Polícia

Menino de 6 anos é ferido com tiro no rosto disparado pelo pai

Investigado é vigilante e disse à polícia que houve um acidente; ele testava uma pistola e um dos projéteis ricocheteou

Lázaro Jr. - Hojemais Araçtuba
28/02/20 às 17h15

Um menino de 6 anos de idade foi atendido na Santa Casa de Araçatuba (SP) na tarde desta sexta-feira (28), após ser atingido por um disparo de arma de fogo no rosto.

O tiro foi disparado pelo pai da criança, um vigilante de 29 anos, que acionou o Samu (Serviço de Atendimento Móvel de Urgência).
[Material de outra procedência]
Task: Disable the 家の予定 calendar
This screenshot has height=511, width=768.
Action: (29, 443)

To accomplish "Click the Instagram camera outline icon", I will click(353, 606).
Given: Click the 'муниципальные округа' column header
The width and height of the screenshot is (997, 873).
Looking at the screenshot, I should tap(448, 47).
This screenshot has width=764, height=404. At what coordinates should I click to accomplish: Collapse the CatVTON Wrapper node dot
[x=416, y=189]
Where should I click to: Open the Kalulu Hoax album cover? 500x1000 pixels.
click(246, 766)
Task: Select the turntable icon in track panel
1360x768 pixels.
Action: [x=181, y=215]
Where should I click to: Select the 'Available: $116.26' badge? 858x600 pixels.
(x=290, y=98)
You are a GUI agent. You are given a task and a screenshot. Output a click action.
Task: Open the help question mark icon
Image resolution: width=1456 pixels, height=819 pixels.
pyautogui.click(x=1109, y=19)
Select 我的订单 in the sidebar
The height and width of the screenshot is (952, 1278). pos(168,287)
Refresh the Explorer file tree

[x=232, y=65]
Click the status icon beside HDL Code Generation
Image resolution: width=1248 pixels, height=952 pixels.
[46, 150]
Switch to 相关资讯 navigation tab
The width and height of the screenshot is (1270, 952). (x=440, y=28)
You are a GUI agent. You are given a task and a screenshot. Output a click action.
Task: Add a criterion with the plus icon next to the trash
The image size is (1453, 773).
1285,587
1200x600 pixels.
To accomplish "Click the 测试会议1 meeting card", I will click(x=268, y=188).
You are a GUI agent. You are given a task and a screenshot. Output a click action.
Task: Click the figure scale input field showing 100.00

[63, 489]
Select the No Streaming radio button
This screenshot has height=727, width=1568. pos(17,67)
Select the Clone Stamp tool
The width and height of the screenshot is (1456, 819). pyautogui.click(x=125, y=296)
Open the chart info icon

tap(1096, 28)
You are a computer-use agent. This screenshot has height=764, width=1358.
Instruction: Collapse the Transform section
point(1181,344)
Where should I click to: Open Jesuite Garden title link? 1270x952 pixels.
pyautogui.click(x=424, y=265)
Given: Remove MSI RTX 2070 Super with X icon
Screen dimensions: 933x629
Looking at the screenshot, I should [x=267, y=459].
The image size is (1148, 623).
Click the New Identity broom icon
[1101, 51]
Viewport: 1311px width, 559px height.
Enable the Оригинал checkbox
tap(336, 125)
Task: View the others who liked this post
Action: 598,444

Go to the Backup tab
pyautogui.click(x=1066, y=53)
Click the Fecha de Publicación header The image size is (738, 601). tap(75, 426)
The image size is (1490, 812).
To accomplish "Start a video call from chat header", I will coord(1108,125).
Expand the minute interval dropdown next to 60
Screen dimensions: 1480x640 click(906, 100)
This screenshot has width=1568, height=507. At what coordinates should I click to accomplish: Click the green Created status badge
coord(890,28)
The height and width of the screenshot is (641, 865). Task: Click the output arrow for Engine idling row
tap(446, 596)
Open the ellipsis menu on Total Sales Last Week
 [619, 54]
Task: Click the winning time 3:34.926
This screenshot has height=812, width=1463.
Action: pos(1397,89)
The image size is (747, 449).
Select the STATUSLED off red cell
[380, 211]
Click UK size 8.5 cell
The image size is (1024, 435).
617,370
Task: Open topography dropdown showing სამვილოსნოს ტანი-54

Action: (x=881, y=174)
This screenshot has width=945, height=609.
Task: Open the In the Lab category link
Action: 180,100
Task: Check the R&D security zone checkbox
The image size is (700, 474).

Ele disse que houve um acidente.

Segundo o que foi apurado pelo Hojemais Araçatuba , pouco depois das 14h houve denúncia para a Polícia Militar sobre disparos de arma de fogo nos fundos de um "lixão", na estrada do Goulart, que passa pelas unidades da Fundação Casa.

Ainda segundo o denunciante, após os tiros, foi ouvido choro de uma criança.

Quando os policiais chegaram ao local, o menino era atendido pelo Samu e o médico informou que ela havia levado um tiro no rosto.

Porém, ele relatou que o ferimento era superficial, que o menino não corria risco de morrer e que seria levado para a Santa Casa.

Uma equipe permaneceu no local, que foi preservado para realização de perícia, enquanto outros policiais acompanharam o vigilante no atendimento à criança.

Teste

Após o menino ser socorrido, os policiais entrevistaram o investigado, que disse ter ido até aquele local para testar a arma, uma pistola calibre 380.

O investigado contou que havia efetuado quatro disparos e no quinto, atirou contra um vaso sanitário.

De acordo com ele, quando o projétil atingiu a peça de louça, ele ricocheteou (voltou) e atingiu a maçã do lado direito do rosto do menino, que o acompanhava.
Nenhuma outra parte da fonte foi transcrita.